Item coordinate entries:
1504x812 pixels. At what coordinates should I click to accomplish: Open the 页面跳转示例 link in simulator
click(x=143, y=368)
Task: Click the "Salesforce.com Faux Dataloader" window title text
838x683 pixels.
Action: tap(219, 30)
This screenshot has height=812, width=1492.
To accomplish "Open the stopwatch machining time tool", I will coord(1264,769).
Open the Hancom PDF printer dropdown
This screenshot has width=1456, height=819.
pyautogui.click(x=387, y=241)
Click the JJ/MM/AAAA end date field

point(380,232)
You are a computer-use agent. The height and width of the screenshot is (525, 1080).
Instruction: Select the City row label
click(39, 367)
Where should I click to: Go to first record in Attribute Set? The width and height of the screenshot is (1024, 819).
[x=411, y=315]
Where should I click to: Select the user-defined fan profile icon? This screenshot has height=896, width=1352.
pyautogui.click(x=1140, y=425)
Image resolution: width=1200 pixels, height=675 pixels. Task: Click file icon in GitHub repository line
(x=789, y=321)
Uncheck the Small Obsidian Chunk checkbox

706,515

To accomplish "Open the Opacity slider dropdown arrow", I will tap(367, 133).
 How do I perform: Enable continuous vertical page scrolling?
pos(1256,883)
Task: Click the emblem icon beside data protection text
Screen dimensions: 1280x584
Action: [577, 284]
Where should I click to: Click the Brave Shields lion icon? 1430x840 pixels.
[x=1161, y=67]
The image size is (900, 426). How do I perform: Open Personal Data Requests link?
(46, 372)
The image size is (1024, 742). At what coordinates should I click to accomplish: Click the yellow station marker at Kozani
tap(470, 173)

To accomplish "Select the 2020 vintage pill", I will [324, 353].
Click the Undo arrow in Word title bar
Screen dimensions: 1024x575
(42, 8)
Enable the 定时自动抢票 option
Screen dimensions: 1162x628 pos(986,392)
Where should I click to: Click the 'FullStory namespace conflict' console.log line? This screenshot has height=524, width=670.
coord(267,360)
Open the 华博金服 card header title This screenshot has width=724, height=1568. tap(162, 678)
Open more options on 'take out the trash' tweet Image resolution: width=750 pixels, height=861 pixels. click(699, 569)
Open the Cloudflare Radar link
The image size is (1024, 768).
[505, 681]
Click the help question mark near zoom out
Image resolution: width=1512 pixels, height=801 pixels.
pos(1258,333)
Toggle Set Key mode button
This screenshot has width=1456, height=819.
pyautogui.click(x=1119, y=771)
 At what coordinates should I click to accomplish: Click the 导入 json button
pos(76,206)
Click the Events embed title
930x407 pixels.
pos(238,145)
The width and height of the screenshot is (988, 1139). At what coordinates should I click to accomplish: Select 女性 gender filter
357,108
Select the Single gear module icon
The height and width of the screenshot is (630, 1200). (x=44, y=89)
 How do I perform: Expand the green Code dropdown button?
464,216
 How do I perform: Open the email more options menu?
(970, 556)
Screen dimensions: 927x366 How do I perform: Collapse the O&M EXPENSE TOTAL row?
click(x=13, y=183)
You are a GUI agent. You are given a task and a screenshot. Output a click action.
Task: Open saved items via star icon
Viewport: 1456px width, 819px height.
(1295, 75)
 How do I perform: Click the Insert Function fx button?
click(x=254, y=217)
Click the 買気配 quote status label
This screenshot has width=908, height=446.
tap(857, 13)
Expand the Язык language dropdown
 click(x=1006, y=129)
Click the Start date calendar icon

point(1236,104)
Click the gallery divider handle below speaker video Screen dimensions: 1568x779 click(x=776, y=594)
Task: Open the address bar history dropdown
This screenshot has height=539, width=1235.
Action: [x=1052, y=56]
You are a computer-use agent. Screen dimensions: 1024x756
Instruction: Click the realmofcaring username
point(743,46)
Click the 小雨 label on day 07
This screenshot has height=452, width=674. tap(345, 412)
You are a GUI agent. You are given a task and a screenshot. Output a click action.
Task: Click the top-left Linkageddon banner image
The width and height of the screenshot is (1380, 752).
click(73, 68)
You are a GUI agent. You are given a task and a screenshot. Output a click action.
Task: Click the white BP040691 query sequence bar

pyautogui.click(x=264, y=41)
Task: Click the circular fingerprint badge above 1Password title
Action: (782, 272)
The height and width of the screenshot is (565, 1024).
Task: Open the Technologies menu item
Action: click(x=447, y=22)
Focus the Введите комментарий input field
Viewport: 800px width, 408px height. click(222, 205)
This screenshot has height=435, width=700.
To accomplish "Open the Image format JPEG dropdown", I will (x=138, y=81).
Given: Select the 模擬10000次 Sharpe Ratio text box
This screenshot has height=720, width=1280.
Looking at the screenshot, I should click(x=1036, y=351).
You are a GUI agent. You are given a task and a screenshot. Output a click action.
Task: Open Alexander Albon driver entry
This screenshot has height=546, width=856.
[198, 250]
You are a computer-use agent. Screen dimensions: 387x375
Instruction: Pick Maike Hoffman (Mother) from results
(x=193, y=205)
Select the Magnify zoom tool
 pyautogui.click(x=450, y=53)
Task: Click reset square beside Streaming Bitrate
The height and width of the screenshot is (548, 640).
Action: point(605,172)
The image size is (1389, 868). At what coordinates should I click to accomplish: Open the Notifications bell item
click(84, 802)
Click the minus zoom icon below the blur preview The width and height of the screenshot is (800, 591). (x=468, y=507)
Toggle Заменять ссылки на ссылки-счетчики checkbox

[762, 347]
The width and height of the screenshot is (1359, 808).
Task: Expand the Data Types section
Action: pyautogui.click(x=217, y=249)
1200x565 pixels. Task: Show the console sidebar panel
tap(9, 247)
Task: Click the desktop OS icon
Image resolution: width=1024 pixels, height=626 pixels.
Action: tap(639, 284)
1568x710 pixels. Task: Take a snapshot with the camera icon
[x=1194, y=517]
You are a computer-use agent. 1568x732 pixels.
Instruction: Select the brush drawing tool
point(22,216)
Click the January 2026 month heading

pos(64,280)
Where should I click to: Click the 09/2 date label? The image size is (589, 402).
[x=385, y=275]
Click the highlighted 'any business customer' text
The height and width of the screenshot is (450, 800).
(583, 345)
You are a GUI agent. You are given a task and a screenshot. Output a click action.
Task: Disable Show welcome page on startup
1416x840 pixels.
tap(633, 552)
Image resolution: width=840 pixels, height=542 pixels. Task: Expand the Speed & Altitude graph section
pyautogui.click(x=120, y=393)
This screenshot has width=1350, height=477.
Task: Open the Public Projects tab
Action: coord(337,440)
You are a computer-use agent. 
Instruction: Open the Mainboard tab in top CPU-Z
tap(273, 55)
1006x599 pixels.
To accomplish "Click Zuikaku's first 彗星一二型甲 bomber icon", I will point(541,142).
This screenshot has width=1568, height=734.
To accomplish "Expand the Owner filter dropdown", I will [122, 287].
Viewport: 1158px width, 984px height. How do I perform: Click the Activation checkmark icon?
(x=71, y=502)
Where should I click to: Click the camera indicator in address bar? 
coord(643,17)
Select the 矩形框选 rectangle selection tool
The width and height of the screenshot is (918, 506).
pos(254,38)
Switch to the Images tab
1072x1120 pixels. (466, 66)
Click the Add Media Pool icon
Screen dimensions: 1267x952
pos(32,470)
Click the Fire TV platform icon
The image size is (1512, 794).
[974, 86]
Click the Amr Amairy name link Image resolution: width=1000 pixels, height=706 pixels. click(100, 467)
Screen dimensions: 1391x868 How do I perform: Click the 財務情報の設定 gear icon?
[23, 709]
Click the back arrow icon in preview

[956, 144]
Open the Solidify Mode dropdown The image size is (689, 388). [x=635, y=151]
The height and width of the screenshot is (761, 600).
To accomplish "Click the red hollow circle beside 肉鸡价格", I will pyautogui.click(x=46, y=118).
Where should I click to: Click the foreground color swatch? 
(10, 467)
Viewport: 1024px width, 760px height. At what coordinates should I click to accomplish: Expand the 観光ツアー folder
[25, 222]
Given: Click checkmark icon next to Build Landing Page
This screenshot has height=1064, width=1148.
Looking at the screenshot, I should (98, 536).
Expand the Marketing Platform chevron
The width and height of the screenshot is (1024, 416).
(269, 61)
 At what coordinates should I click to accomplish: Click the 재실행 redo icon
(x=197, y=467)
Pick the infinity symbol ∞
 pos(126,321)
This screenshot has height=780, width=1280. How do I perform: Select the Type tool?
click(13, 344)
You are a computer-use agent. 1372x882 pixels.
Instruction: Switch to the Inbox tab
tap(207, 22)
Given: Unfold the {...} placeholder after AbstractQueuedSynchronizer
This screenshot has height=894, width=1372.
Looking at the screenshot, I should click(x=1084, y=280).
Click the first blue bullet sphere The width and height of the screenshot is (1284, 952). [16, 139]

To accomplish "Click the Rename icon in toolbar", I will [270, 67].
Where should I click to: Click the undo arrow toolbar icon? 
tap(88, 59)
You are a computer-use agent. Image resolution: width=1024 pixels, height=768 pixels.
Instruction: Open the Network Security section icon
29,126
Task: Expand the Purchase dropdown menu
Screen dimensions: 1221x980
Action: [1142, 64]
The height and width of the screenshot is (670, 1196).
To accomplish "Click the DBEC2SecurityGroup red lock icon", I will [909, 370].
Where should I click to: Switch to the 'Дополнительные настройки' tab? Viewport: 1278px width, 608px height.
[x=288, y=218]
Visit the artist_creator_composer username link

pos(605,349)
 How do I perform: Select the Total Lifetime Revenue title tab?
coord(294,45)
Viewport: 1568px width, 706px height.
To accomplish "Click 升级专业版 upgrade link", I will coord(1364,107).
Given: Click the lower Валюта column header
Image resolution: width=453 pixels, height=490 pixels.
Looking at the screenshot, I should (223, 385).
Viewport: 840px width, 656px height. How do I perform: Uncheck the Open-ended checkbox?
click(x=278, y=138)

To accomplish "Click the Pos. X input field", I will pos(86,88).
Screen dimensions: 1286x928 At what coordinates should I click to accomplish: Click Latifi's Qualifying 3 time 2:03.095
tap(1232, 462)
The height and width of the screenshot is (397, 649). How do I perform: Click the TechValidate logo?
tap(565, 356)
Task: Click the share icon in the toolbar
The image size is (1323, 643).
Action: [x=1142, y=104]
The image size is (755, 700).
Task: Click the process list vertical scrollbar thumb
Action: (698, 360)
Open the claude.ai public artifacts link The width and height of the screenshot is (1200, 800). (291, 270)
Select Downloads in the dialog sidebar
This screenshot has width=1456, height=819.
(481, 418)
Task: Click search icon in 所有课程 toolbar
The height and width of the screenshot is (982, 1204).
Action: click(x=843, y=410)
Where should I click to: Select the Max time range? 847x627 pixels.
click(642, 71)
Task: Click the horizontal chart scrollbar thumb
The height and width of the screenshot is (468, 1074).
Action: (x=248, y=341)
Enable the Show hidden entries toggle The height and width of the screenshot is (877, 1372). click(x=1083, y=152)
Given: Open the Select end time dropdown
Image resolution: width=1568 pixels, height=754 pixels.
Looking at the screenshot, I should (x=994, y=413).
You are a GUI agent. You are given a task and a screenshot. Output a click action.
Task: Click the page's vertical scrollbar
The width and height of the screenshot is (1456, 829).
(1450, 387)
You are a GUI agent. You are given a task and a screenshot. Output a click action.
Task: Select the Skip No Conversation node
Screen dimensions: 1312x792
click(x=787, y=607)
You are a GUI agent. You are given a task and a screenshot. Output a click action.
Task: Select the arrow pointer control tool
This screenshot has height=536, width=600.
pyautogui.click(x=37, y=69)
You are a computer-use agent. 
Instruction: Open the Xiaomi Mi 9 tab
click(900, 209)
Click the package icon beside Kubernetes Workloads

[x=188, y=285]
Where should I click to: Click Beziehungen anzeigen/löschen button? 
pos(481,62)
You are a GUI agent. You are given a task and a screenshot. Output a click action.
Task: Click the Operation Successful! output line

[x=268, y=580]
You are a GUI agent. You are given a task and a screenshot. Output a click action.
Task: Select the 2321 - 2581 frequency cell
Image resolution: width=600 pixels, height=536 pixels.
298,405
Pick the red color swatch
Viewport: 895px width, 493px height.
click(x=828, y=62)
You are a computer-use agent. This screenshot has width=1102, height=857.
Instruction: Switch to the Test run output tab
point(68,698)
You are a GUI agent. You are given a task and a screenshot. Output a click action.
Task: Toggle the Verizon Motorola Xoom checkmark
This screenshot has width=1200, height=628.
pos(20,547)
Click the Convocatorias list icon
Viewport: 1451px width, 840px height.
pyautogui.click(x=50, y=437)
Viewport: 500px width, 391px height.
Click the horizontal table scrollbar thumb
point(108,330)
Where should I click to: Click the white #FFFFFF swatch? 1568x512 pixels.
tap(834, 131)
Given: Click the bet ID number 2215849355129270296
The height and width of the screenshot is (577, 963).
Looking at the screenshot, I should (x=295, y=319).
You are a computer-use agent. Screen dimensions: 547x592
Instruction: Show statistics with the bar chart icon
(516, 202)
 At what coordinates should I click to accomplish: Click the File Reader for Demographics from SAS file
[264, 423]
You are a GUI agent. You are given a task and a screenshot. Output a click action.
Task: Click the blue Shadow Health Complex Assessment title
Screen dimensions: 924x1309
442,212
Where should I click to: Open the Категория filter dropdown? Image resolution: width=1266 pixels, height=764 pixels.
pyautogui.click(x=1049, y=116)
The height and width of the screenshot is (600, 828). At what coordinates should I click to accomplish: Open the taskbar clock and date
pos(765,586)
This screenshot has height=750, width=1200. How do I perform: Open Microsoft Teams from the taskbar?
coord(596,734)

__Exercise goal__
Can you rewrite the entries from the first line down to and including the line with "I will coord(1264,769).", swapping "pixels" for "px" and leaving everything else as it is?

__Written answer__
1504x812 px. At what coordinates should I click to accomplish: Open the 页面跳转示例 link in simulator
click(x=143, y=368)
Task: Click the "Salesforce.com Faux Dataloader" window title text
838x683 px.
Action: tap(219, 30)
This screenshot has height=812, width=1492.
To accomplish "Open the stopwatch machining time tool", I will coord(1264,769).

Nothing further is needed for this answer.